**Task:**
Starting with the line that contains "Given: Click the Email toolbar icon" and ending with the last line of the listing, print each line exactly. Pictures stay out.
──────────────────────────────
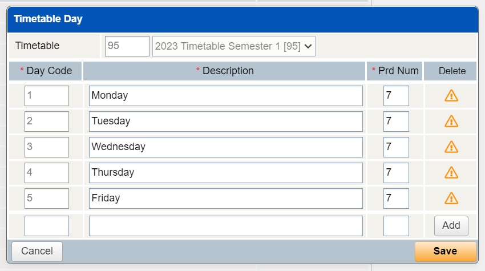Image resolution: width=485 pixels, height=271 pixels.
Task: Cancel the Timetable Day dialog
Action: pyautogui.click(x=37, y=251)
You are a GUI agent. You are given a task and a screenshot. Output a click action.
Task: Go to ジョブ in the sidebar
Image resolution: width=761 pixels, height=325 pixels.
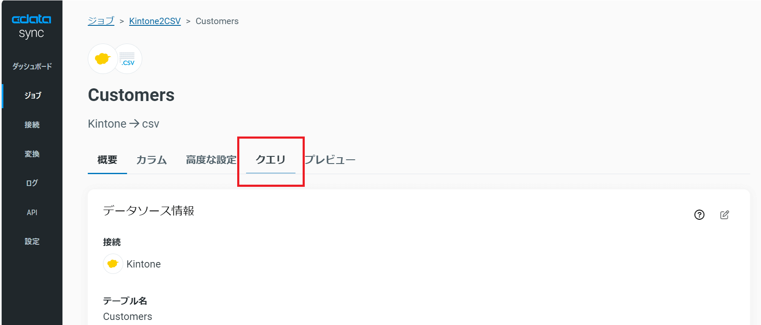pyautogui.click(x=32, y=96)
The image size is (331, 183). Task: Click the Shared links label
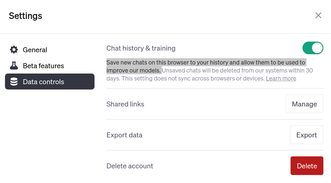click(125, 104)
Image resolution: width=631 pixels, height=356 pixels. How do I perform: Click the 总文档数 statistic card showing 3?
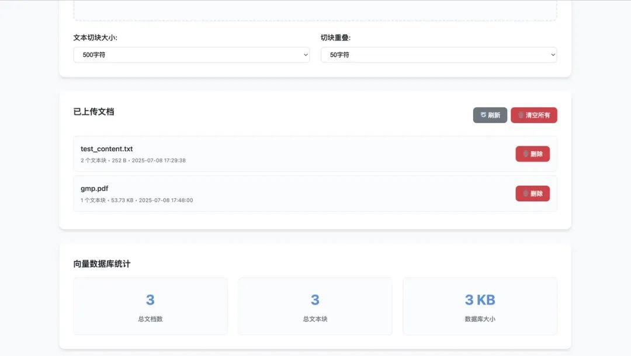pos(150,306)
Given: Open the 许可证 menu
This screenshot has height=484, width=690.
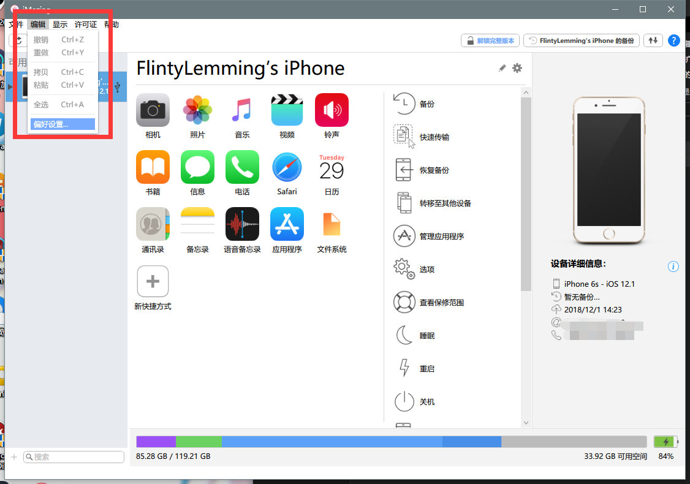Looking at the screenshot, I should click(x=86, y=25).
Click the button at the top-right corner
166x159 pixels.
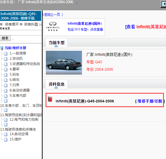163,4
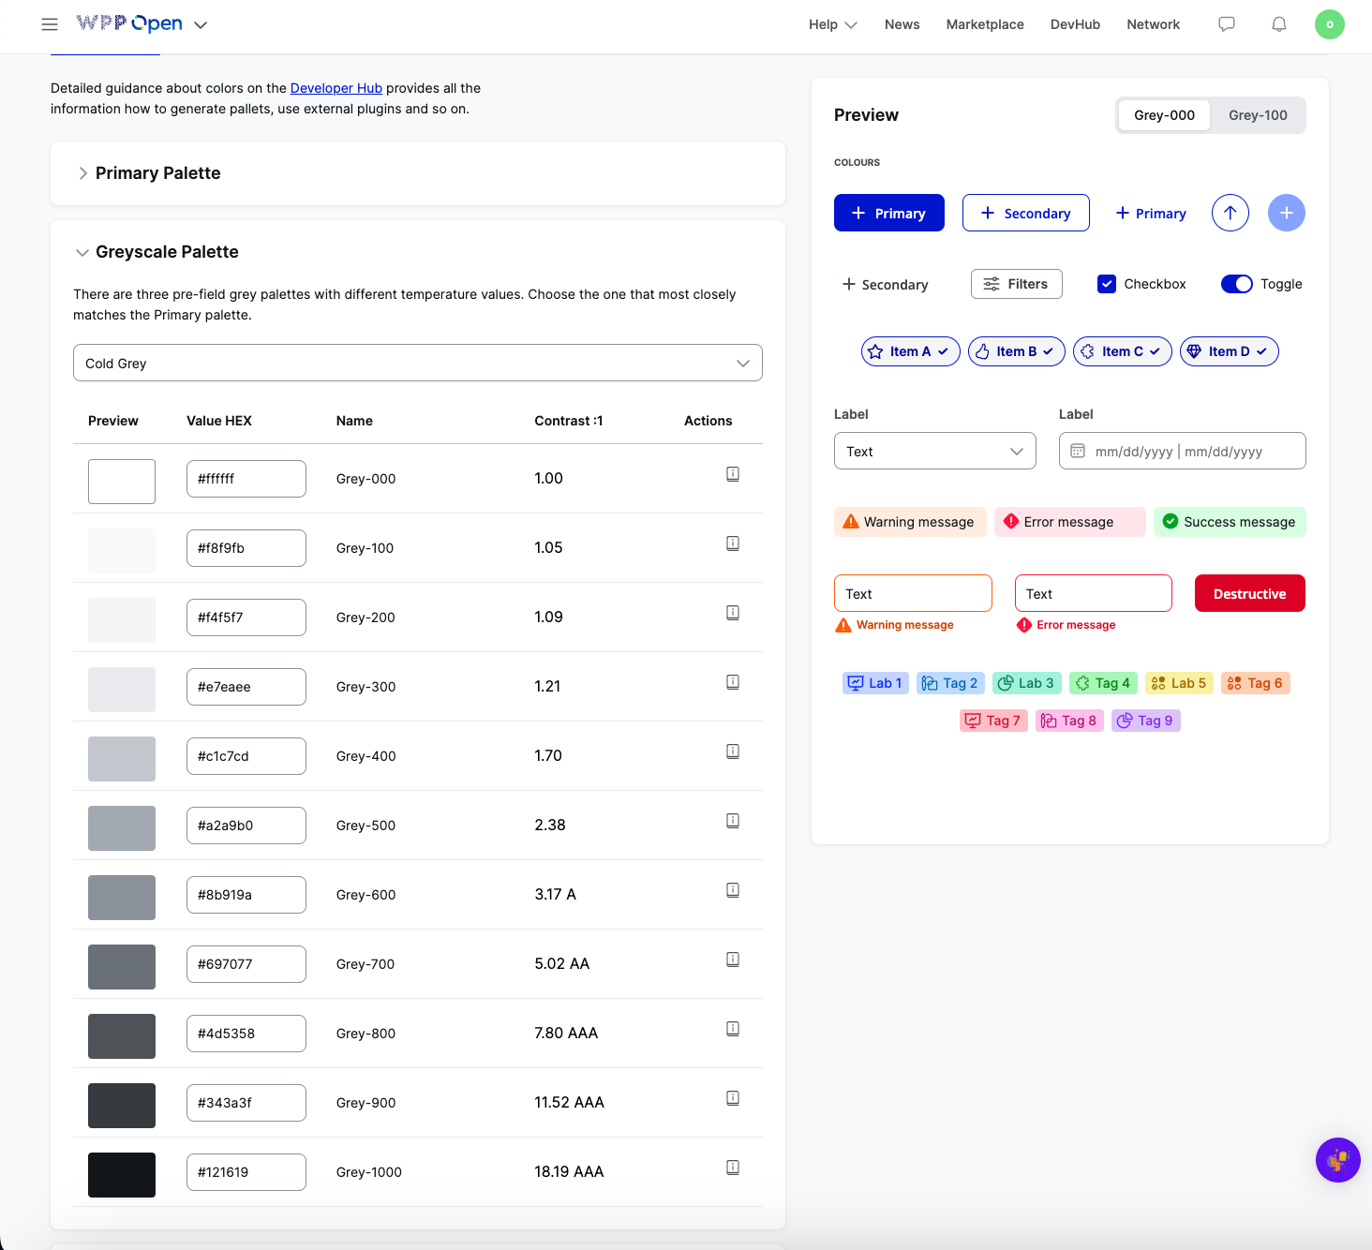
Task: Go to Marketplace in top navigation
Action: click(984, 24)
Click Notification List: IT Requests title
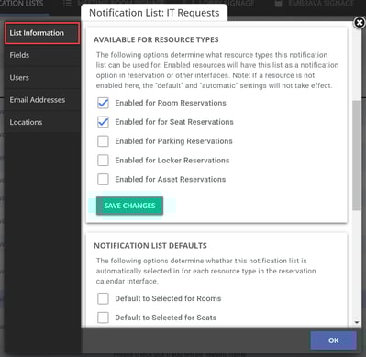The image size is (366, 357). point(154,13)
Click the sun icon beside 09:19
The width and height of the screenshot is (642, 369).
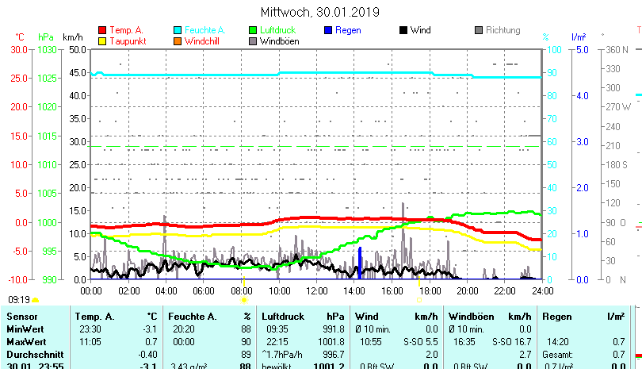(x=36, y=300)

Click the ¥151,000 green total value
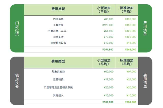click(x=131, y=102)
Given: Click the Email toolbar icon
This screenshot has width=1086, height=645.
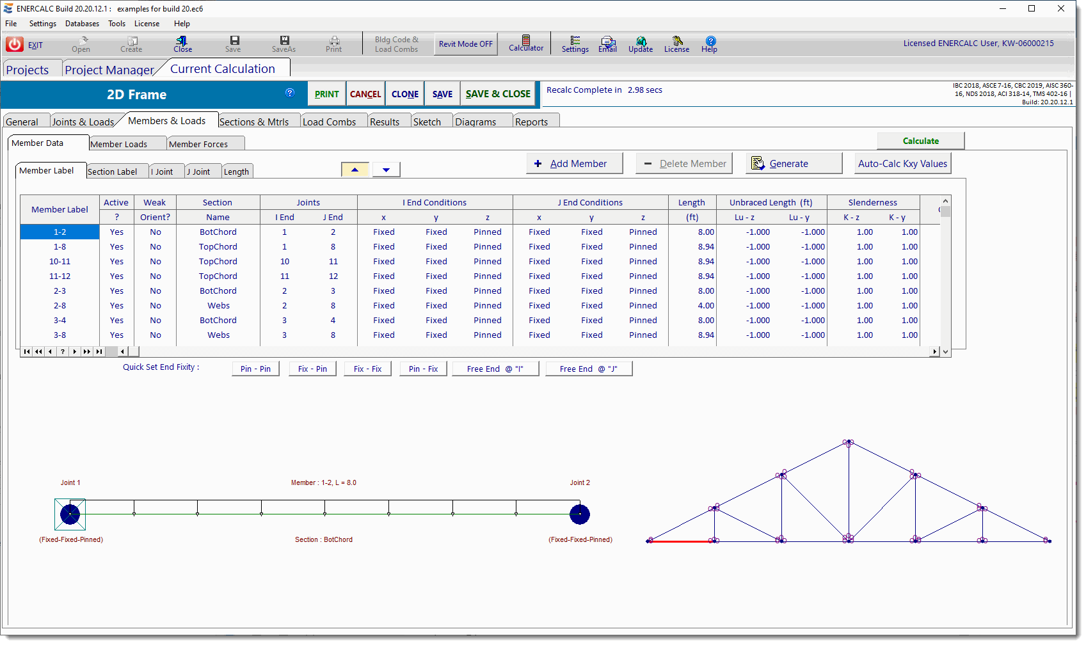Looking at the screenshot, I should coord(607,44).
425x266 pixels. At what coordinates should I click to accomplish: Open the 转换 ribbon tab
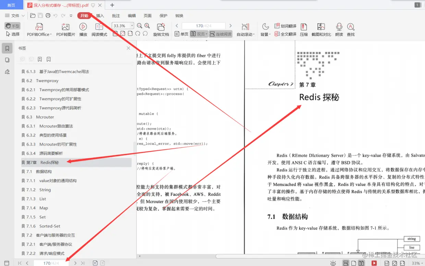click(x=179, y=16)
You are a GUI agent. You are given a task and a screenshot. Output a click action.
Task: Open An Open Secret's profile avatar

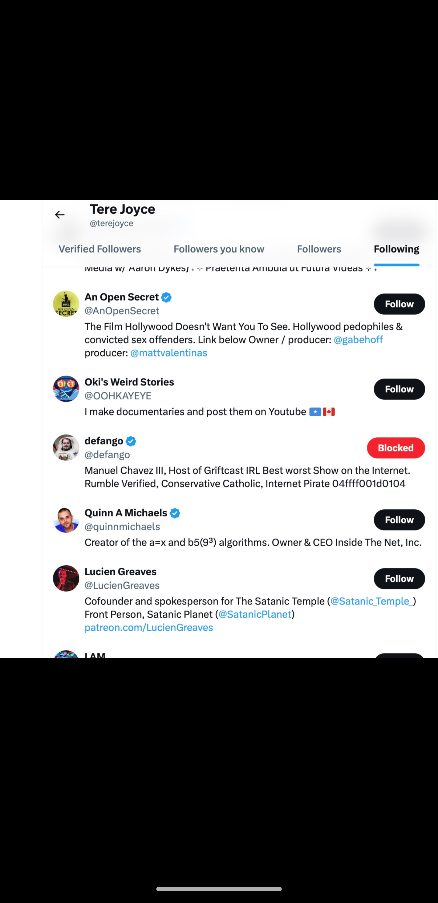pyautogui.click(x=66, y=304)
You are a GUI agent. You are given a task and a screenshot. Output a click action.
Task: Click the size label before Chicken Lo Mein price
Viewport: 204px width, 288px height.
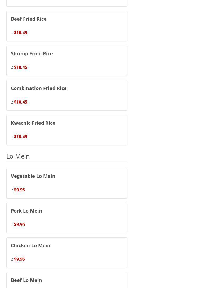(12, 259)
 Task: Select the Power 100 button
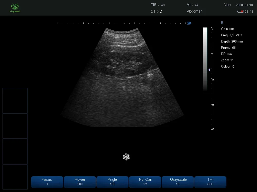[x=80, y=182]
──────────────────────────────
**Your response:**
Given: Click the Email toolbar icon
This screenshot has width=1086, height=645.
Looking at the screenshot, I should coord(607,44).
425x266 pixels. At what coordinates should I click to accomplish: Open the 转换 ribbon tab
click(x=179, y=16)
You are a GUI agent. You are given a task and a screenshot. Output a click action.
Task: Open An Open Secret's profile avatar

pyautogui.click(x=66, y=304)
You are a GUI agent. You are given a task and a screenshot. Output a click action.
Task: Click the size label before Chicken Lo Mein price
Viewport: 204px width, 288px height.
(12, 259)
 Task: Select the Power 100 button
[x=80, y=182]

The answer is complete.